Integrating random forest and synthetic aperture radar improves the estimation and monitoring of woody cover in indigenous forests of South Africa

Abstract

Woody canopy cover (CC) is important for characterising terrestrial ecosystems and understanding vegetation dynamics. The lack of accurate calibration and validation datasets for reliable modelling of CC in the indigenous forests in South Africa contributes to uncertainties in carbon stock estimates and limits our understanding of how they might influence long-term climate change.
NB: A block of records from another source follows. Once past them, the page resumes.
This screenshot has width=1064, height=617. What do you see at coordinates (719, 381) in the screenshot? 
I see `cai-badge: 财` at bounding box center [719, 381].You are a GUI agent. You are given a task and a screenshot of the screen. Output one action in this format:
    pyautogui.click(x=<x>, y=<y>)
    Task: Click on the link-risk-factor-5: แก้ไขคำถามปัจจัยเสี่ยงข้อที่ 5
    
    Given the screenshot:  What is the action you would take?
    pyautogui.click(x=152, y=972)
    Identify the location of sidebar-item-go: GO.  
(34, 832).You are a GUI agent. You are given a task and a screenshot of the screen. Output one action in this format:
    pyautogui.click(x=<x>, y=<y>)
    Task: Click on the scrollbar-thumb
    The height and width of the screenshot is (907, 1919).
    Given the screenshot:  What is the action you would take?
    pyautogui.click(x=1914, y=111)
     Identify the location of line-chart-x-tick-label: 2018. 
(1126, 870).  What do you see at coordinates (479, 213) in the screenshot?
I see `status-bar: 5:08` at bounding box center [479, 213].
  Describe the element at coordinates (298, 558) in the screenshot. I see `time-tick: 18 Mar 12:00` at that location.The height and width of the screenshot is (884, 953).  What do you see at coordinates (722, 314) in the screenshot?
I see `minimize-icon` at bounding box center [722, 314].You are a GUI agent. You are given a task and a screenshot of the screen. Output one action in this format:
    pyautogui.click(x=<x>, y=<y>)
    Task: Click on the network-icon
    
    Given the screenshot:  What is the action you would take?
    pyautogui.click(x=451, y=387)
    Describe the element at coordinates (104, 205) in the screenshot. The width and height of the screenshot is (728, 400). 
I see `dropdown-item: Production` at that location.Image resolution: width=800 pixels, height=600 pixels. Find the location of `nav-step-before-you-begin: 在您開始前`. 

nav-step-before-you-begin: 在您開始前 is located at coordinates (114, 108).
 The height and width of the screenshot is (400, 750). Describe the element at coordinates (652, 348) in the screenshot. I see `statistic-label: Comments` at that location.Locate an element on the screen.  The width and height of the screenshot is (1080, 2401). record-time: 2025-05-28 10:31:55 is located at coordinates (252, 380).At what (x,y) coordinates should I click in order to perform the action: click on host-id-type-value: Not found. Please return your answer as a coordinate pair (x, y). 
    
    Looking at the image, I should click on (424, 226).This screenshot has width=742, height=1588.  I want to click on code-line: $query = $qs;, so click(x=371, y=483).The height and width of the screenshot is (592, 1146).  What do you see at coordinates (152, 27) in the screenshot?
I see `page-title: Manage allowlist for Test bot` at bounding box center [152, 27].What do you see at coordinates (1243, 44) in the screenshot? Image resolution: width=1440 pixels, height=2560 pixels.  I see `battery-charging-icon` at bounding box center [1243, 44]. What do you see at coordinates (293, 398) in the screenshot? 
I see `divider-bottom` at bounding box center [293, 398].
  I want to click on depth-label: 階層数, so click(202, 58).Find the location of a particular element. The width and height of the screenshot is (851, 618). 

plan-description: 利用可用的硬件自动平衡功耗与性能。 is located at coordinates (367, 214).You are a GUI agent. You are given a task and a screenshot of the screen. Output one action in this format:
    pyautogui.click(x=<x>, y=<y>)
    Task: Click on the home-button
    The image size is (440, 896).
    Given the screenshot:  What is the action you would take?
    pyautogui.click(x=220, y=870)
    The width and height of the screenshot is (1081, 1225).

The aim of this study was to develop a method for monitoring CC in the Dukuduku indigenous forest in South Africa. Advanced Land Observing Satellite (ALOS) Phased Arrayed L-band Synthetic Aperture Radar (PALSAR) global mosaics of 2008, 2015, and 2018, polarimetric features, and Grey Level Co-occurrence Matrix (GLCMs) were used. Machine learning models Random Forest (RF) vs Support Vector Machines (SVM) were developed and calibrated using Collect Earth Online (CEO) data, a free and open-access land monitoring tool developed by the Food and Agriculture Organisation (FAO). The addition of GLCMs produced the highest accuracy in 2008, R² (RMSE) = 0.39 (36.04%), and in 2015, R² (RMSE) = 0.51 (27.82%), and in 2018, only SAR variables gave the highest accuracy R² (RMSE) = 0.55 (29.50). The best-performing models for 2008, 2015, and 2018 were based on RF. During the ten-year study period, shrubland and wooded grassland had the highest transition, at 6% and 13%, respectively. The observed changes in the different canopies provide valuable insights into the vegetation dynamics of the Dukuduku indigenous forest. The modelling results suggest that the CEO calibration data can be improved by integrating airborne LiDAR data.